What conditions would we require to be able to express at least one of the output variables, say $Y_m$ as a function of the other outputs instead? Wlog say $Y_m =h(Y_1,...Y_{m-1})$, for some continuous function $h$.
Let $Y_{\bf n} = (Y_1,...,Y_n) = (g_1({\bf X}),...,g_n({\bf X})) = g_{\bf n}({\bf X})$. For example, if $g_{\bf n}$ is bijective then we know there is an inverse such that $\mathbf{X} = g_{\bf n}^{-1}({\bf Y}_{\bf n})$. We could therefore say $Y_k = g_k(g_{\bf n}^{-1}({\bf Y}_{\bf n}))$,$\forall k > n$. However it seems to me that $g_{\bf n}$ being bijective is quite restrictive. It seems intuitive to me the fact that we are mapping into a larger space means our output be some manifold with a smaller dimensionality than $m$, but I'm not entirely sure how to see this, if it is true.

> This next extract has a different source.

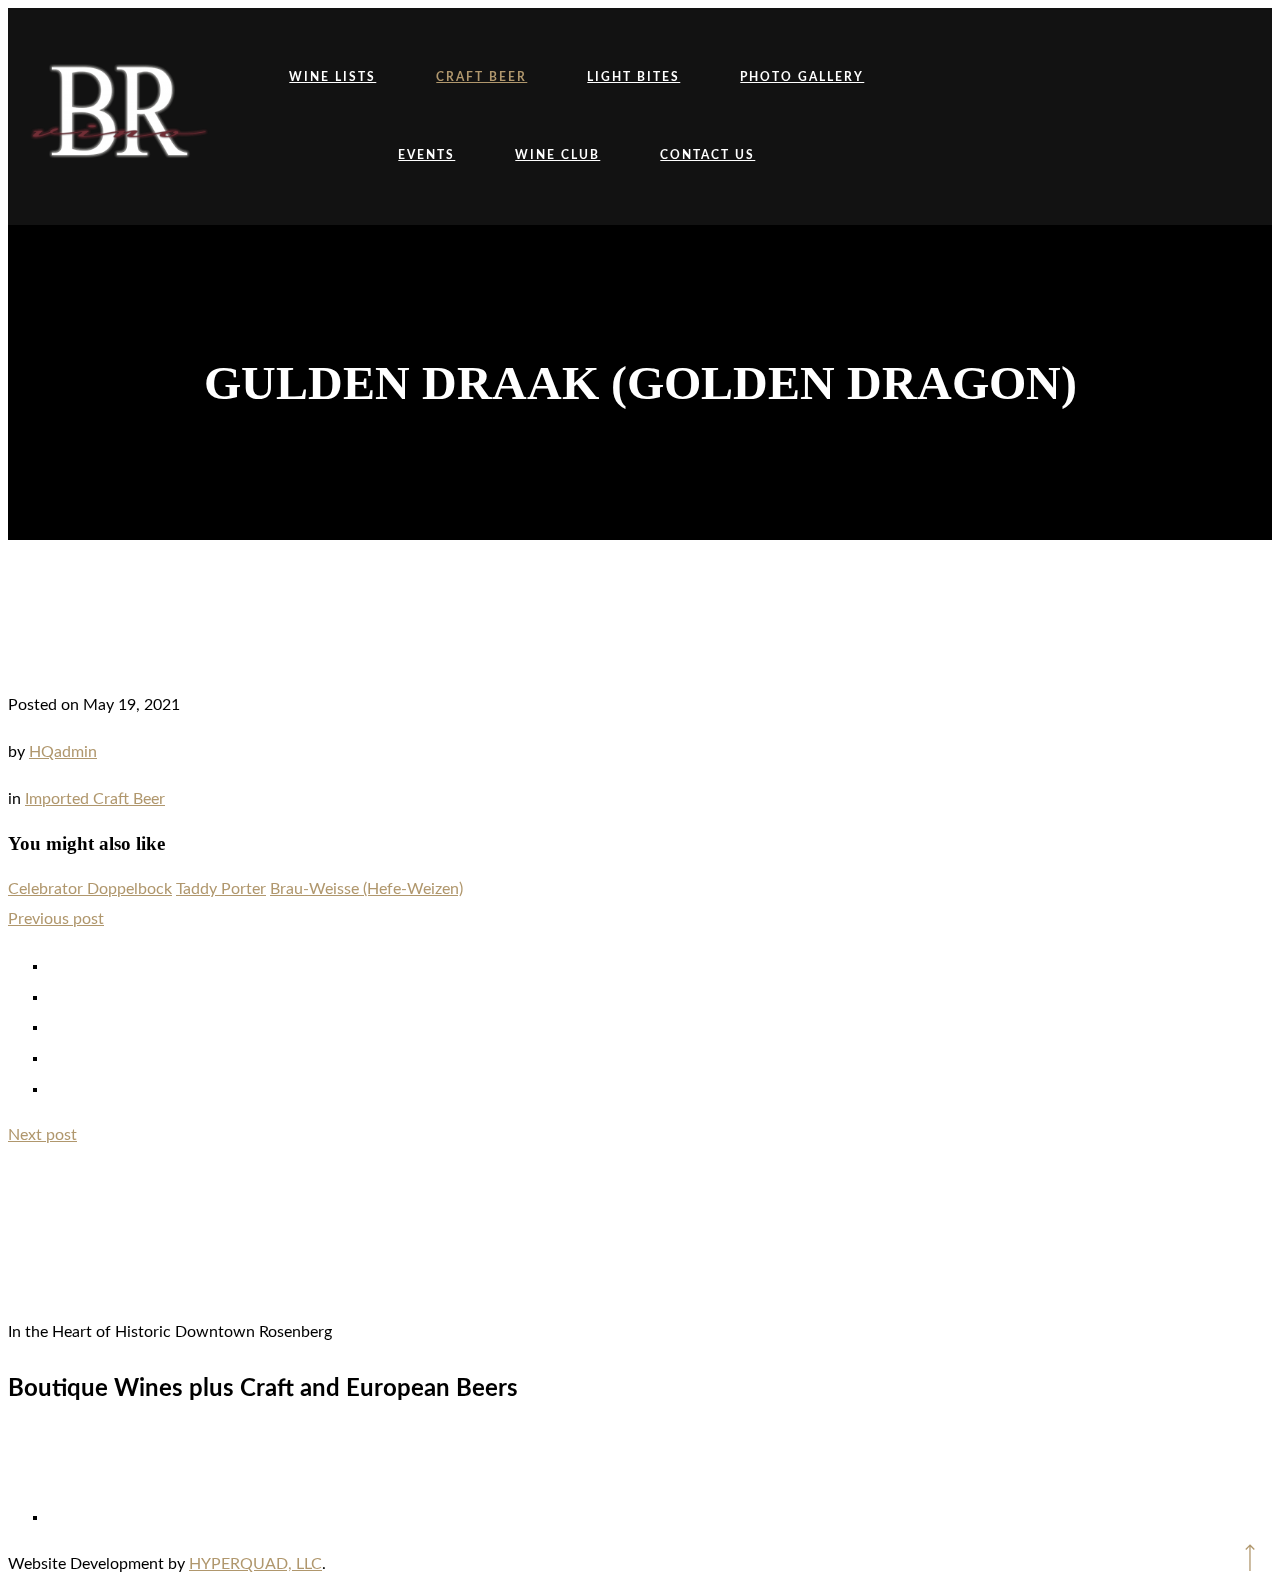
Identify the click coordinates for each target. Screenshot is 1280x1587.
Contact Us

edit: Fixed some notation errors.
The answer directly depends not on the map $g$, but on its image $Z=g(\Bbb R^n)$. Indeed, let $\pi_m:\Bbb R^m\to\Bbb R^{m-1}$ and $p_m:\Bbb R^m\to\Bbb R$ be projections, $\pi_m(Y_1,\dots,Y_m)=(Y_1, \dots,Y_{m-1})$ and $p_m(Y_1,\dots,Y_m)=Y_m$ for each $Y=(Y_1,\dots,Y_m)\in\Bbb R^m$. If there exists a function $h:\pi_m(Z)\to\Bbb R$ such that $Y_m=h\pi_m(Y)$ for each $Y\in Z$ then a restriction $\pi_m|Z$ is injective. Conversely, if a map $\pi_m|Z$ is injective then we can put $h(Y’)=p_m((\pi_m|Z)^{-1}(Y’))$ for each point $Y’\in\pi_m(Z)$.

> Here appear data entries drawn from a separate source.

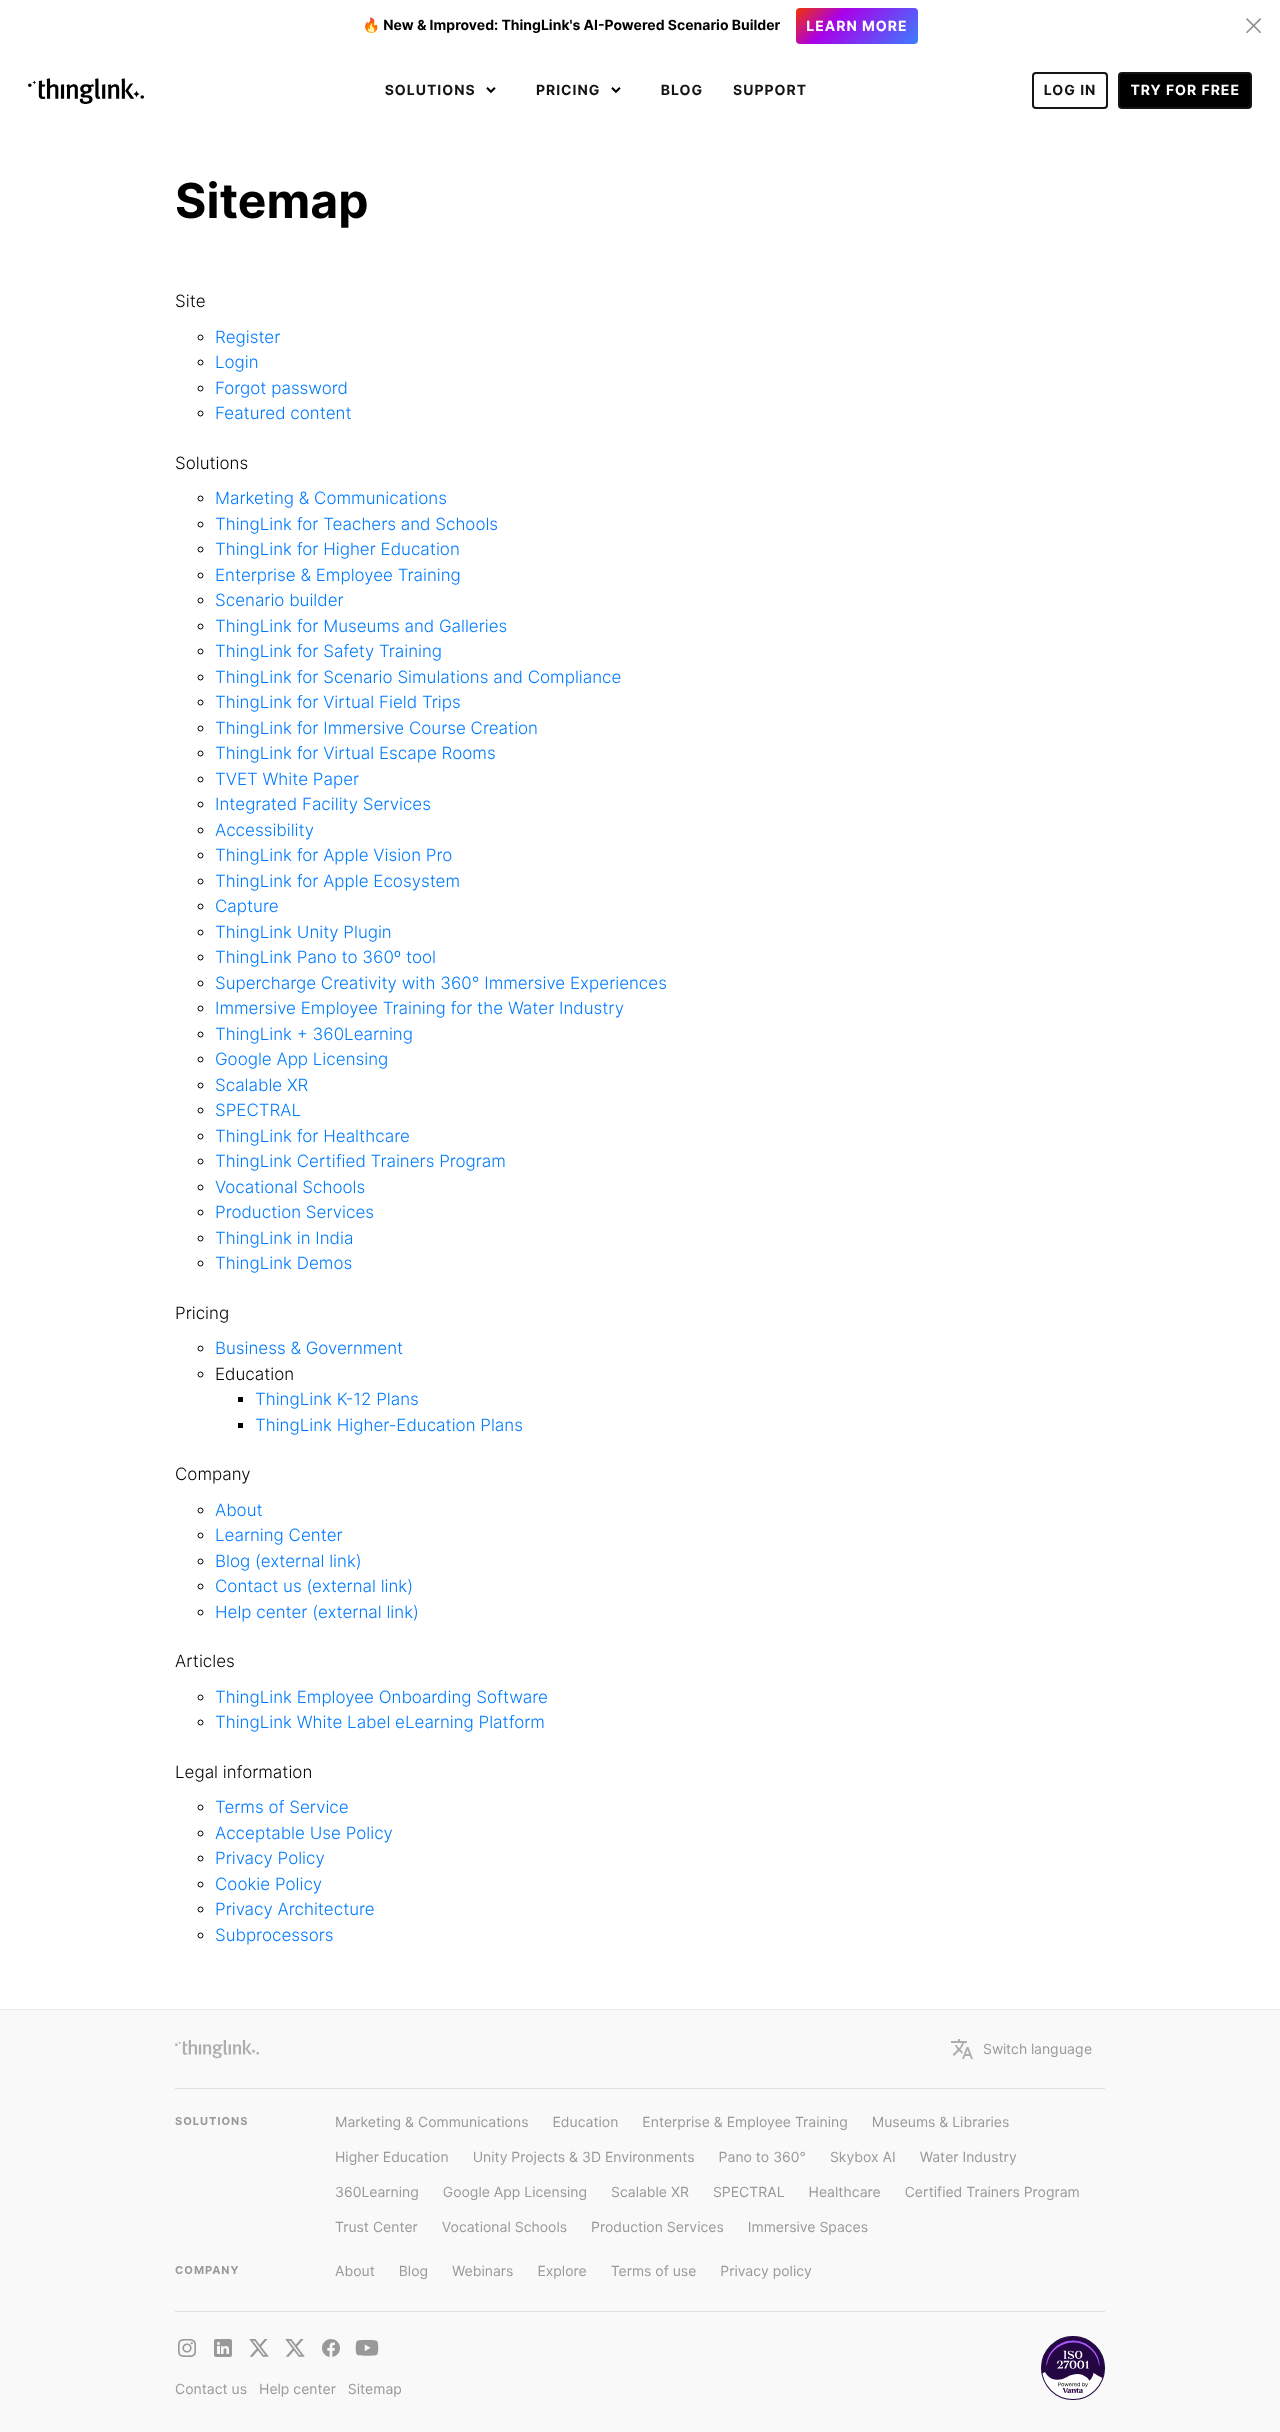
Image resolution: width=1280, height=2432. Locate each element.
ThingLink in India (284, 1239)
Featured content (283, 414)
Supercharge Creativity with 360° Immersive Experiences (441, 984)
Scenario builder (279, 601)
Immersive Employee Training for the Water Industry (419, 1009)
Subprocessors (274, 1936)
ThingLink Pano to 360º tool (325, 958)
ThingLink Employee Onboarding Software (381, 1698)
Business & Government (309, 1349)
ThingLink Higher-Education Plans (389, 1426)
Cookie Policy (268, 1885)
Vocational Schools (290, 1188)
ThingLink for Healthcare (312, 1137)
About (239, 1511)
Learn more (856, 26)
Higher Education (392, 2157)
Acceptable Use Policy (304, 1834)
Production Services (294, 1213)
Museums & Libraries (941, 2122)
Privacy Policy (270, 1859)
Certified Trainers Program (992, 2192)
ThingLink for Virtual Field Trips (338, 703)
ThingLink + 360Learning (314, 1035)
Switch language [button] (1037, 2048)
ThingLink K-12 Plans (337, 1400)
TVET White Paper (287, 780)
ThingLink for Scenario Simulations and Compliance (418, 678)
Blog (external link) (288, 1562)
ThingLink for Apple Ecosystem (337, 882)
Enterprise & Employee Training (338, 576)
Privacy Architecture (295, 1910)
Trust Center (376, 2227)
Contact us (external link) (314, 1587)
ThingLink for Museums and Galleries (361, 627)
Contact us (211, 2389)
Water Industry (968, 2157)
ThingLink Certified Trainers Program (360, 1162)
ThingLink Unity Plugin (303, 933)
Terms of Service (282, 1808)
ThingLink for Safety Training (328, 652)
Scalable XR (261, 1086)
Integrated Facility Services (323, 805)
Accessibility (264, 831)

Thus $h$ is a unique map from $\pi_m(Z)$ to $\Bbb R$ such that $p_m|Z=h\circ(\pi_m|Z)$. We claim that the map $h$ is continuous iff the map $\pi_m|Z$ is open onto image, that is $(\pi_m|Z)(V)$ is open in $\pi_m(Z)$ for each open subset $V$ of $Z$. Indeed, assume that the map $\pi_m|Z$ is open onto image. Let $U\subset R$ be any open set. Then a set
$$h^{-1}(U)=\{ Y’\in\pi_m(Z): p_m((\pi_m|Z)^{-1}(Y’))\in U\}=$$ $$\{Y’\in\pi_m(Z): (\pi_m|Z)^{-1}(Y’)\in p_m^{-1}(U)\}=(\pi_m|Z)(p_m^{-1}(U))$$
is open in $\pi_m(Z)$. Conversely, assume that the map $h$ is continuous. Let $V$ be any open subset of $Z$. Then a set
$$(\pi_m|Z)(V)=\{Y’\in \pi_m(Z): h(Y’)\in V\}=h^{-1}(V),$$
is open in $\pi_m(Z)$.
Finally we remark that this condition does not always hold because we can easily construct an embedding $g:\Bbb R\to\Bbb R^3$ such that projection $\pi_{3}|g(\Bbb R)$ is injective, but not open onto image.